▶ [EXTRACT PROVIDED]:
--- START ---

Under the title Employee Benefits: How to stop Wasting Money, The HR World’s second webinar for May placed employee benefits under the microscope, examining what it means to deliver meaningful and successful rewards in a challenging workplace.

It featured input from Wendy Rose, Global Sales/Partnerships Director at Dialogue, Philomena Gray, Global Chief People Officer at Imagination and Mary Beighton, People & Culture Director at Zuto. The webinar is available on demand and as a podcast – but there were a couple of questions remaining which the panellists tackle below to further discuss the subject.

1: While the webinar suggests you shouldn’t waste money on employee benefits do you think there are times when you’ll pay ‘over the odds’ for benefits to attract or retain key talent?

Philomena Gray: I believe that understanding what your employees value from their benefit programmes is valuable and some of these may come at a significant cost – so if you need to attract talent and retain them you do need to prioritse appropriate benefits and plan for any additional costs.  If you don’t do this, you could spend more money on recruitment fees and onboarding new joiners.

--- END ---

▶ [INSTRUCTIONS]:
A - In the benefits article, what is Mary Beighton's job title?
B - Reproduce the benefits article from "1: While the" to "retain key talent?", word for word.
The data after this point comes from a separate, unrelated source.

▶ [SUPPLIED INFORMATION]:
--- START ---

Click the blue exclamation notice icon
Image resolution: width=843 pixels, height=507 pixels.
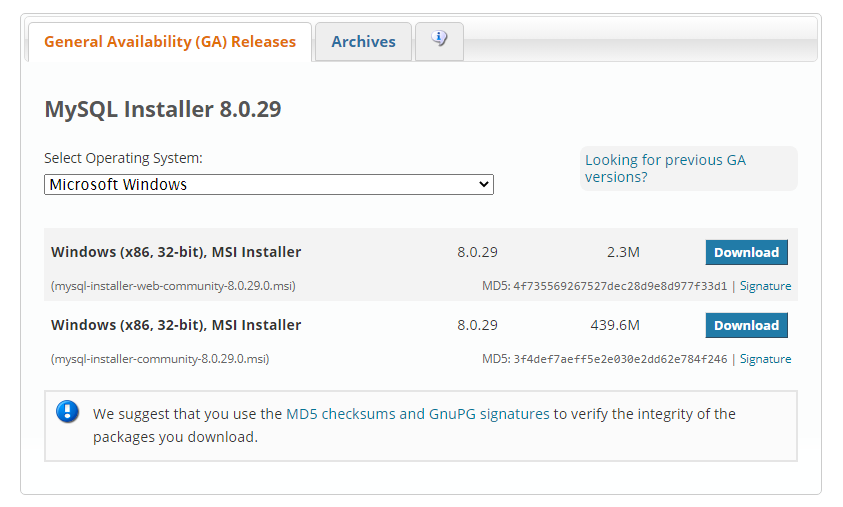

--- END ---

▶ [OUTPUTS BY TASK]:
A - People & Culture Director at Zuto.

B -
1: While the webinar suggests you shouldn’t waste money on employee benefits do you think there are times when you’ll pay ‘over the odds’ for benefits to attract or retain key talent?